#### TASKS:
**a)** In the dioxin transcript, what everyday device does Dr. Harrison use to illustrate the idea of a threshold?
**b)** Pick up the dioxin transcript after its final line and continue it.

#### SELECTED PASSAGE:

DR. STOTO: I think there's a very different issue than that.

DR. HARRISON: This is my issue, it's not your issue.

DR. STOTO: I don't think anybody really knows what this threshold is, but there is a statistical issue; that is if you take people who have a level of 9 ppt, some of those people will have had 9 ppt every year in the past, and that's just their level because of where they live and stuff like that, what they eat.

Some of these people will have had 18 ten years ago and 36 ten years before that. When we only measure them, at the time, you know, after    we can't distinguish those two groups. So we're basically saying that some of these people had a level of 36 at the time they were in Vietnam, and we're lumping them in the analysis with people who had 9, at the time they were in Vietnam.

[Simultaneous discussion]

DR. HARRISON: I want to make this something that even a statistician can relate to.

Let's imagine that we have a doorbell. let's imagine that that button requires a certain amount of pressure in order to push it in so the damn bell will ring. Okay? It doesn't matter how many fingers are on how many doorbells; if none of them are exerting sufficient pressure, then there's no bells ringing.

DR. STOTO: You're saying if dioxin doesn't have any health effects.

DR. HARRISON: What I'm saying is, we have a very good idea of how dioxin works; we have a very good idea of the molecular mechanisms of dioxin action. And so there has to be some rational    some rational level of dioxin that you can reasonably expect to see an effect, and that's the only question that I was asking.

DR. STOTO: But even if God came down and told us that 10 was the cutoff for having an effect, it doesn't mean the person didn't have 12 two years ago and 36 twenty years ago.

DR. HARRISON: I don't disagree with that at all. But if 10 is already two orders of magnitude below say the dissociation rate constant for the AH receptor, then I, for one, find this to be a trivial exercise.

#### COLLECTED DATA:
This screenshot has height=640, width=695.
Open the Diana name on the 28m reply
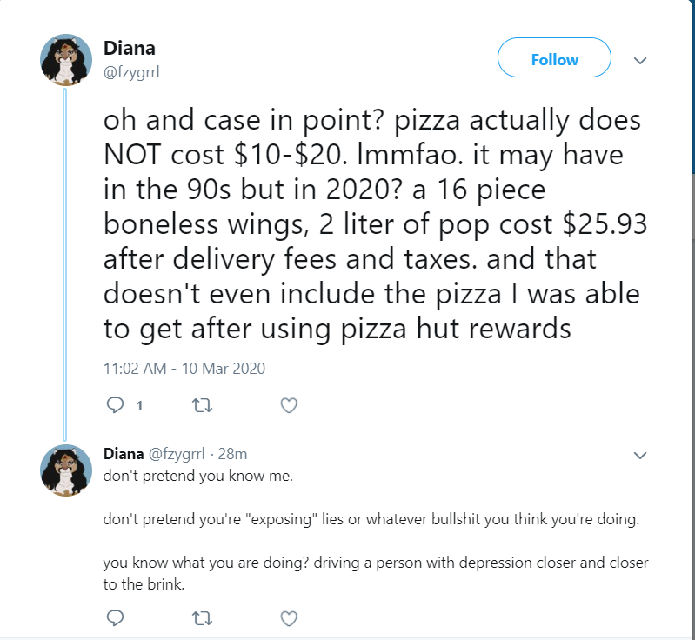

#### RESPONSES:
**a)** A doorbell.

**b)**
DR. STOTO: No, it's not because they may have had a substantially higher level of exposure in the past --

DR. GOUGH: You're talking about two different things. You're talking about measurements and Bob's talking about effects. Biological threshold. And Bob's saying that the measurements below the biological threshold --

DR. STOTO: And I'm saying that if the measure is below the biological threshold now, it could have been substantially above it in the future.

DR. GOUGH: But not a hundred fold.

VOICES ALL: In the past.



DR. MICHALEK: There are actually three concepts here, and I think we're all talking about different things. The reason we restrict it to people 10 parts and above is we didn't feel comfortable applying the first order elimination law to individuals who had values below 10.

Because we believe    this is beliefs, we're talking about beliefs. We have beliefs. The people below 10 are in steady state and the people above 10 may not be in steady state. In fact, people way above 10 that we know are not in steady state, they're following the first order elimination.

So it's simply our attempt to isolate the sub-cohort for which the first order model is applicable; and that's why we took people above 10 in the model.

DR. HARRISON: You know, if you want to look at a very similar action, you look at exposure to estrogens in utero and the subsequent development of vaginal cancers.

So you have an exposure and then you have a biological event that takes place 20, 30, 40 years later. But the level of exposure that's biologically relevant is not the level of estrogen in some woman 20 years after the fact. That doesn't have any relevance to it; you could have castrated her at birth --

DR. STOTO: Right.

DR. HARRISON:    and she would still develop   .

DR. STOTO: No, that's a good example here, because the premise behind Model 2 here is that exposure at the time that they served in Vietnam, a body burden of dioxin at the time of Vietnam is the critical thing that may or may not be related to the health.

DR. HARRISON: Yes, and that's biologically plausible.

DR. STOTO: Yes, but by taking everybody who has a level of 10 or below and presuming that they've always had a level of 10 or below, you are biasing that statistical analysis, because some of them had a level higher than 10.

Maybe only a few, or it may not make a difference in terms of the final result --

DR. HARRISON: They may have just hit 10 ten years ago.

DR. STOTO: That's right. That's the point. There may not be a big bias; I don't know. And I would like to see    and I think from the point of view of the blue book, it's fine to do it this way, because it's an improvement over what's been done in the past. But I think that it would be interesting to, as one of the supplementary analyses, to think "Well, suppose that a certain fraction of them had in fact" --

DR. HARRISON: What if you presume that they just reached 10 when they were measured?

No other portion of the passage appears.